PROBLEM TO WORK ON: Return all lines from the listing below in which the string "computer" occurs.
+++ AVAILABLE DATA
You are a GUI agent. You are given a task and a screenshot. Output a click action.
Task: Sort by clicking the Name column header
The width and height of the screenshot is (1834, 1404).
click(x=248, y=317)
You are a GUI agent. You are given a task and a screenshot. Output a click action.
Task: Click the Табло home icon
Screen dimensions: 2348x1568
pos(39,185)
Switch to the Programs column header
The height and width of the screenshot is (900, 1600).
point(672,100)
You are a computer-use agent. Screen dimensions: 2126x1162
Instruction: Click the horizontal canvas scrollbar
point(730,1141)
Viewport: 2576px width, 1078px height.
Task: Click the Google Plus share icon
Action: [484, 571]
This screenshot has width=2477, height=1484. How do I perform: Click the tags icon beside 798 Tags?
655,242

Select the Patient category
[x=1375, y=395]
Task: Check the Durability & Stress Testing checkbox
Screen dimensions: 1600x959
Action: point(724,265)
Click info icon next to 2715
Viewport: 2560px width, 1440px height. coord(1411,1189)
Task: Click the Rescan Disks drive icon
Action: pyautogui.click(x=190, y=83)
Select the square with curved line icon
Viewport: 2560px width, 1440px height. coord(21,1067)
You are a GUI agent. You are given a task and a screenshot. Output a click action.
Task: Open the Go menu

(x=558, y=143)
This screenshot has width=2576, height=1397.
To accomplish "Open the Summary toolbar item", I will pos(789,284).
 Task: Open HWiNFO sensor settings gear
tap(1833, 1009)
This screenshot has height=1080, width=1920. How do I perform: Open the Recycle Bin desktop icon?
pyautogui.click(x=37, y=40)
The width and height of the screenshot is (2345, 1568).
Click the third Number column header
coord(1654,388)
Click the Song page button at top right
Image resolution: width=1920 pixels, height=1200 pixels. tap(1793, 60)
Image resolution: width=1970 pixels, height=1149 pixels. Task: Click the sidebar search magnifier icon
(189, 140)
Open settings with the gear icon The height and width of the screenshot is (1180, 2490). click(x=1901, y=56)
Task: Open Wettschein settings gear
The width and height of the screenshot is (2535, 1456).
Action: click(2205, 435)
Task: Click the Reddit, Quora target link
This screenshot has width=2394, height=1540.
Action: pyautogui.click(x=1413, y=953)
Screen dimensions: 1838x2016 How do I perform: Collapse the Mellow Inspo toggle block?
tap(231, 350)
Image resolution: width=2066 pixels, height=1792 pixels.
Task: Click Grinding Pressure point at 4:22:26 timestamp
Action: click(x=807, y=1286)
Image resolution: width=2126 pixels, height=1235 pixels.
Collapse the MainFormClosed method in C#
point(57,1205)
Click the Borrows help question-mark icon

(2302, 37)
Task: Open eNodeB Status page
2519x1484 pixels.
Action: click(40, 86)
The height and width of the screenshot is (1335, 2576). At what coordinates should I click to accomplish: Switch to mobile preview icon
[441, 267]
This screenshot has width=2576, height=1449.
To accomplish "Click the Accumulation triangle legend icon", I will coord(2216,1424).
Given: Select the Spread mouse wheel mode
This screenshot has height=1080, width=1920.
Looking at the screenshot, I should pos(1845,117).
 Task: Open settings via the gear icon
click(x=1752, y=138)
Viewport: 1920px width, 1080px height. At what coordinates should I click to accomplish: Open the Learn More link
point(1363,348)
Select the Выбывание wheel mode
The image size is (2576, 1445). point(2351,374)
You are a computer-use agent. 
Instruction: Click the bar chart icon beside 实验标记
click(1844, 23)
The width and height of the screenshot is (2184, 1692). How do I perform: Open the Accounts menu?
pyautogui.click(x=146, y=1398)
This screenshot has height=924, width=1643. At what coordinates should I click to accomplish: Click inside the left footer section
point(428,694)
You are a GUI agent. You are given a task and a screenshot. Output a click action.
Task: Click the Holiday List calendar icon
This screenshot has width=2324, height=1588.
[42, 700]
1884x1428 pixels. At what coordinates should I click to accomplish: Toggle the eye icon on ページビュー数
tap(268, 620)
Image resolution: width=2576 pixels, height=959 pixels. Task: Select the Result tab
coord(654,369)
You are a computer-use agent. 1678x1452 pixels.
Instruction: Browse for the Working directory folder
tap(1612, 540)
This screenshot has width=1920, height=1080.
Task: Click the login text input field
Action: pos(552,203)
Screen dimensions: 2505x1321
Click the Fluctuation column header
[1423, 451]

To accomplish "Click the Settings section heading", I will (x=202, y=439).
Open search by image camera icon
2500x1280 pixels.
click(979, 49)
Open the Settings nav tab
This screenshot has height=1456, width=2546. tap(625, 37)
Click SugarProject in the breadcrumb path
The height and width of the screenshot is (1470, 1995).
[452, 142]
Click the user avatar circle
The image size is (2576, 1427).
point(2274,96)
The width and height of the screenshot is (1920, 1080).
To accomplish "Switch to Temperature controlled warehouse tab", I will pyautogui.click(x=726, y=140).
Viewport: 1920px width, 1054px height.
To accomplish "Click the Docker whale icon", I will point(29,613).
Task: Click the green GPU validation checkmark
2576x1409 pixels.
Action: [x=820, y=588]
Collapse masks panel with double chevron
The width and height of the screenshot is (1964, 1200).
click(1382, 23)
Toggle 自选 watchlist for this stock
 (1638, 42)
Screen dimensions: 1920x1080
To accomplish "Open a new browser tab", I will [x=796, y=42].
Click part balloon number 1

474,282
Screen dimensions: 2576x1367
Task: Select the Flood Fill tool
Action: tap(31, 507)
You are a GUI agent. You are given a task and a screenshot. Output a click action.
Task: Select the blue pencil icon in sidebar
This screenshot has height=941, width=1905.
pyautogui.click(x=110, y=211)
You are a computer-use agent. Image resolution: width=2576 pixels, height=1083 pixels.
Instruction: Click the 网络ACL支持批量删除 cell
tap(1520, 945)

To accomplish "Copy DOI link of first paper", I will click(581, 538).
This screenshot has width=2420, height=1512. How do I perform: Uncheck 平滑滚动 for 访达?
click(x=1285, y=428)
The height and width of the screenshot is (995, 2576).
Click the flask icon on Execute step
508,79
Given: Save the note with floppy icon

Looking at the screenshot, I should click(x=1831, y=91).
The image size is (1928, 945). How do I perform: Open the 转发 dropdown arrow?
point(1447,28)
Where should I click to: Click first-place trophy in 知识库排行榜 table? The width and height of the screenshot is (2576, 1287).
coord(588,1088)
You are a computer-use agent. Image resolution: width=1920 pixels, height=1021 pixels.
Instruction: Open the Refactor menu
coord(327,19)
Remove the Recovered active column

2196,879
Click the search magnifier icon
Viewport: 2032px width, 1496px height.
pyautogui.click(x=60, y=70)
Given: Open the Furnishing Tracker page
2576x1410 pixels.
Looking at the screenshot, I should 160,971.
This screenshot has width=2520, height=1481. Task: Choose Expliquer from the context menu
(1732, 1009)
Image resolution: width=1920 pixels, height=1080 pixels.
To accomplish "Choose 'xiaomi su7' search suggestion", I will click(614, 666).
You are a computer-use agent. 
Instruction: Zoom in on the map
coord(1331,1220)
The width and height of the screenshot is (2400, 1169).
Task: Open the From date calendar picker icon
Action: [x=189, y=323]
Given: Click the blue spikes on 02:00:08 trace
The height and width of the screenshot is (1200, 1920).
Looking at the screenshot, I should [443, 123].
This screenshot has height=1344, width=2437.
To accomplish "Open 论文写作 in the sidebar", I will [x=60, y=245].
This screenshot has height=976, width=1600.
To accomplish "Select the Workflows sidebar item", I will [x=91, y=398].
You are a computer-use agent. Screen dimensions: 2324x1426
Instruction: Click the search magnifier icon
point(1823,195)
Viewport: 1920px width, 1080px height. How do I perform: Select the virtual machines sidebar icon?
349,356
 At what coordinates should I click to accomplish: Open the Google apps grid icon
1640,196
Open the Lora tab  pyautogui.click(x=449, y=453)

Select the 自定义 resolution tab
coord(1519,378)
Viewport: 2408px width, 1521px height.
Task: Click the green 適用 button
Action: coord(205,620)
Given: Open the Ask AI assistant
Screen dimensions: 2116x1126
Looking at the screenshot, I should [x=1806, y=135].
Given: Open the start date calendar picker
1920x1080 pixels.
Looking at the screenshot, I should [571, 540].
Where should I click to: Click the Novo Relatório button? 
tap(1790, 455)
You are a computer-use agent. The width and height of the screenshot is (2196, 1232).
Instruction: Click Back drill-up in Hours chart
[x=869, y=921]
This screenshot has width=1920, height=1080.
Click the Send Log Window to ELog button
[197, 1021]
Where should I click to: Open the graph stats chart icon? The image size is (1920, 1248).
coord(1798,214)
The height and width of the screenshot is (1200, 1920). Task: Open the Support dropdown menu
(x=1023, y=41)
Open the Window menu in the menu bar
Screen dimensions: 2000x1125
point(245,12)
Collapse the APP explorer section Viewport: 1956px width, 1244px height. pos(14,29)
++++++
RESULT:
You are a computer-use agent. Screen dimensions: 2126x1162
You are a computer-use agent. 
You are a computer-use agent. 1678x1452 pixels.
You are a computer-use agent. Image resolution: width=2576 pixels, height=1083 pixels.
You are a computer-use agent. Image resolution: width=1920 pixels, height=1021 pixels.
You are a computer-use agent. 
You are a computer-use agent. Screen dimensions: 2324x1426
You are a computer-use agent. The width and height of the screenshot is (2196, 1232).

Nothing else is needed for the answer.